Hoje, felizmente para o resgate histórico, já há a tendência de se fixar a aliança civil-militar como fio condutor do golpe de 1964. Nesse contexto, pode-se tratar abertamente do amparo que o movimento recebeu de figuras que, mais tarde, rebelaram-se contra o autoritarismo e até tiveram preeminência na luta pelo restabelecimento da democracia. JK, Ulysses Guimarães, Carlos Lacerda, a Igreja católica, vastos setores da mídia e muitos outros líderes civis, pertencentes à classe média e às elites, em coerência classista aplaudiram o golpe justamente porque foi praticado por um segmento que a esta classe se subordinava e cuja intenção era barrar as reformas que a contrariavam.
 
A complexidade do fato histórico reclama estudos e mais estudos, para que cada passo verificado a partir de abril de 1964 seja compreendido com rigor e transparência. É certo que os desígnios iniciais – a bandeira dos golpistas era combater a corrupção e defender a democracia – foram dialeticamente se desmascarando. Da mesma forma, as forças inicialmente envolvidas, civis e militares, foram sendo substituídas conforme o projeto econômico/político se ajustava às novas propostas e circunstâncias.
 
Nessa correlação de forças, medida entre o poder e a sociedade, inicia-se um processo de enfrentamento que leva o regime a se desviar do autoritarismo apenas – histórico na política brasileira – para uma compleição fascistizante. Chega-se a 1968 com o evidente embate entre as forças vencidas de 1964, acrescidas de uma juventude inspirada por acontecimentos mundiais de lutas libertárias de vários matizes, e o regime. Instala-se o terror do AI-5 e dos porões. Supressão das liberdades, prisões, torturas, mortes e desaparecimentos, eis o saldo macabro. As marcas, como nos traumas individuais, estão até hoje visíveis no corpo e na alma da nação.
 
Há uma lição a ser tomada. O golpe civil-militar de 1964 não foi uma invenção extraordinária das Forças Armadas. Importa que o debate em torno do tema não cesse nunca, com a compreensão da existência dessa aliança civil-militar para impor ao Brasil um regime perverso. As últimas investigações da Comissão Nacional da Verdade nos revelam também a aliança financeira de grupos civis, inclusive empresas, com segmentos terroristas das Forças Armadas que operaram DOI-Codis, Cenimar, Cisa e outros centros de tortura. Muito ainda está por surgir, jogando mais luzes sobre a história.

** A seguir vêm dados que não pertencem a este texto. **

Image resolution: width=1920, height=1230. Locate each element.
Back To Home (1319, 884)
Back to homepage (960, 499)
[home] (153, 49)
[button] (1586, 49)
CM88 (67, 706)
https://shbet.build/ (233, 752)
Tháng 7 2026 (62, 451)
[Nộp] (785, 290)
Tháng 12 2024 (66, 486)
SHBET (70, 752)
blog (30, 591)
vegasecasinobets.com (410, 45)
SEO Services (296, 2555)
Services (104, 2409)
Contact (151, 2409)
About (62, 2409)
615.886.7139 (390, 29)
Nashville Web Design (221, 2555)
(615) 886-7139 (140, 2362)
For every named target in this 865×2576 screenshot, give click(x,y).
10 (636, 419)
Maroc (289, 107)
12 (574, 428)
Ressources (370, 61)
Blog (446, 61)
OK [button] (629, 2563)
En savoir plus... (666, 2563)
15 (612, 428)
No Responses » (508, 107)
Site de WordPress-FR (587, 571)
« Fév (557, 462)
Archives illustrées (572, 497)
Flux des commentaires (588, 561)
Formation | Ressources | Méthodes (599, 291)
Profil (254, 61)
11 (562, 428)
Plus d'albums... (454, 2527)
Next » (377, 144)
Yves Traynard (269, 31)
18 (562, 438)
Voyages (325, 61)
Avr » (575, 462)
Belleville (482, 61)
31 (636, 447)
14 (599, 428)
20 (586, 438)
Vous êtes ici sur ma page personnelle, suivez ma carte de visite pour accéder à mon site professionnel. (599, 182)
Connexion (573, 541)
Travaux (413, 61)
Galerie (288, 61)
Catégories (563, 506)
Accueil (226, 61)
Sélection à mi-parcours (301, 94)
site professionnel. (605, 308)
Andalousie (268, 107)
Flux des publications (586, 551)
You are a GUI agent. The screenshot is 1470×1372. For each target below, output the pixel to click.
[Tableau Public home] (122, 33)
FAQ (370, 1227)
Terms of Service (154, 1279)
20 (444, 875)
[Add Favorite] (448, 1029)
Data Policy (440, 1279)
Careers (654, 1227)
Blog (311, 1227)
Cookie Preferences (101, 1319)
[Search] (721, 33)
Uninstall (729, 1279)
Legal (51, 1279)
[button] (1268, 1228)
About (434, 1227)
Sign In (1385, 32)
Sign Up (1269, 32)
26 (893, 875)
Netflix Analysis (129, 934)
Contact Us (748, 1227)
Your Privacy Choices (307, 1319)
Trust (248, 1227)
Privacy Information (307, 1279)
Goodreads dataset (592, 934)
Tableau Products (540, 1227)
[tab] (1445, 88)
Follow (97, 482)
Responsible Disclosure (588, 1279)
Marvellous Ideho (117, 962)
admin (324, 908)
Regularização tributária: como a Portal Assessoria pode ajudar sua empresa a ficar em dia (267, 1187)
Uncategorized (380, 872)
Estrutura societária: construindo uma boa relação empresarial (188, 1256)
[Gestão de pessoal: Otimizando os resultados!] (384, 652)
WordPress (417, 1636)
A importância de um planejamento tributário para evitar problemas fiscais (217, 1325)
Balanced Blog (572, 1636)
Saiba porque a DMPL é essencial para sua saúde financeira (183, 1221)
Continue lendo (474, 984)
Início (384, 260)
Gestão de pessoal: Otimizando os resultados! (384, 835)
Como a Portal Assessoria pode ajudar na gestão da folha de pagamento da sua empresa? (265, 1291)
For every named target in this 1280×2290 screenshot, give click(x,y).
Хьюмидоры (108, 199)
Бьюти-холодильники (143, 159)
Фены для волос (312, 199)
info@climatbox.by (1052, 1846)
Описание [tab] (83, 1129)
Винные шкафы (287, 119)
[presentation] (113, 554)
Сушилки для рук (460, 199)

Avancemos, portanto, na pesquisa, façamos debates em nossas entidades – a OAB, no particular, tem muito a contribuir –, levemos aos jovens os fatos e as suas múltiplas possibilidades de interpretação. É uma das formas de não se permitir que o passado, como prevenia Hobsbawm, seja inventado, controlado pelo presente, e que a história não seja alterada “para servir aos interesses de alguns poucos grupos”.